Pairing: Luke/Asch x Guy
Summary: Luke, with hands on his hips and a serious expression on his face, leaned forward and growled, "So tell him, Guy. Tell this idiot here that it's me you like, not him."
A/N: I wrote this for the Tales of Kink Meme on LJ a lil' while ago. Of course, since no one can be more pathetic than me, I was re-reading it just today, and I was like 'Hey, why not?'. So I uploaded it here. I have no shame. -snickers- One-shot, of course, idiotic-ness to be expected.
Which One of Us?
So, it was all ready apparent to Guy that this was bound to happen–sooner or later. He just wished it would have happened, you know, later. Like, next year or something.
So here the two were, Asch and Luke, standing before him with the most severe looks on their faces, demanding an answer. Guy gave them his usual 'Oh Lorelei, please save me' laugh and rubbed the back of his head.
"So tell him, Guy," Luke started, leaning forward with his hands on his hips. "Tell this idiot here that you like me and not him."
Okay, so when did Luke get like this? Not too long ago, he was all for making 'nice' with his original, and now he's calling him an idiot?
"Oh please." Asch simply scoffed, rolling his eyes. "I don't even know why I'm even bothering myself with something so trivial." He was about to turn away and–most likely–stomp off and leave, but Luke's snort made him stop.
"Because you know what the answer's going to be, that's why."
Guy coughed a little and looked around, scanning the room for the quickest exit possible. Not likely: they were in an inn room (Damn you to hell, Jade), a small inn room at that, and the only way out was the door located in the front. You know, the place Asch and Luke were currently blocking.
Asch, who had remained frozen since Luke had opened his stupid mouth, finally turned–very, very slowly–and glared at his replica.
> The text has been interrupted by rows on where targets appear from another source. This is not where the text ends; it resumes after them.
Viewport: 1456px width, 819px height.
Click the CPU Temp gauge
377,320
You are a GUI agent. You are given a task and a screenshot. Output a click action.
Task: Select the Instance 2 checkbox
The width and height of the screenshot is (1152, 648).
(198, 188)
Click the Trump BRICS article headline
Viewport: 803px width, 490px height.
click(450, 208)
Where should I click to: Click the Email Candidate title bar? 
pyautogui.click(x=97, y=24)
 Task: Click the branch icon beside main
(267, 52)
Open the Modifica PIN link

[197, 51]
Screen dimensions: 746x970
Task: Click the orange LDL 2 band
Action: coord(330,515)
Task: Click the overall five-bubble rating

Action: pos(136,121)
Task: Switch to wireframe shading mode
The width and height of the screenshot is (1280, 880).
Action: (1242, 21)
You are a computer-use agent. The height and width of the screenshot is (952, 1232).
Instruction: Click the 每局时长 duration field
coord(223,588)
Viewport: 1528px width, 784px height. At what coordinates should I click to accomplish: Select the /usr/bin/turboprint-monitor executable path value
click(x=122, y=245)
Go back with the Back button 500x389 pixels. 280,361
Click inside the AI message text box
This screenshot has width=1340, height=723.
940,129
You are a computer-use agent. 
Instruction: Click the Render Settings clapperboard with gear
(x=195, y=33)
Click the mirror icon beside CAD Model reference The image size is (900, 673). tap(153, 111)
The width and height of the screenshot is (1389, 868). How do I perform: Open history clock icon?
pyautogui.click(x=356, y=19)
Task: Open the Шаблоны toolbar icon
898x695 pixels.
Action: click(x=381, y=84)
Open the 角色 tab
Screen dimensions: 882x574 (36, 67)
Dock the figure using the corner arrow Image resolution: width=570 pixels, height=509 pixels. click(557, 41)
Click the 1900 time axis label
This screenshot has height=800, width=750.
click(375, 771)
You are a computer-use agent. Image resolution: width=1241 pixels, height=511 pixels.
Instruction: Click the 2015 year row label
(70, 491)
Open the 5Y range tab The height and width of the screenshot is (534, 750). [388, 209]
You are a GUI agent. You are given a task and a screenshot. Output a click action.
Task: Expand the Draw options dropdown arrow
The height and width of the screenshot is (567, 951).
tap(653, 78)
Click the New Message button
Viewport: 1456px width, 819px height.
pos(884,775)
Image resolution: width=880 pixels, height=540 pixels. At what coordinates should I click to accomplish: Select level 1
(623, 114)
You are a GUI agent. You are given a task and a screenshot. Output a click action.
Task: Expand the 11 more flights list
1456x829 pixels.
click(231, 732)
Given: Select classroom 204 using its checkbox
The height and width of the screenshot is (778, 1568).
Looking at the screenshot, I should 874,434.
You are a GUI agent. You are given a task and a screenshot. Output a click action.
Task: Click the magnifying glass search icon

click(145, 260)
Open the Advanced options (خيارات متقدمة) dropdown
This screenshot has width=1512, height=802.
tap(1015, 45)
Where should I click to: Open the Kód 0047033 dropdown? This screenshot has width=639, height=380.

He had just taken the most obvious and over-used bait ever; score one for Luke.
"Really," Asch sneered, lowering his eyelids somewhat. "Is that...what you really think?"
Guy didn't like how he'd stressed his words, he didn't like it at all. But his Luke, being...well, his Luke, only grinned and tilted his head back in the most arrogant manner ever.
"Oh...I don't think, Asch, I know."
Without saying a word, face directed at the (former) blond servant, Asch stalked over to the older man and stopped in front of him, glaring up with the most scariest look in his eyes. Before Guy could question why he was being stared at in that way, Asch's hands shot forward and grasped his collar.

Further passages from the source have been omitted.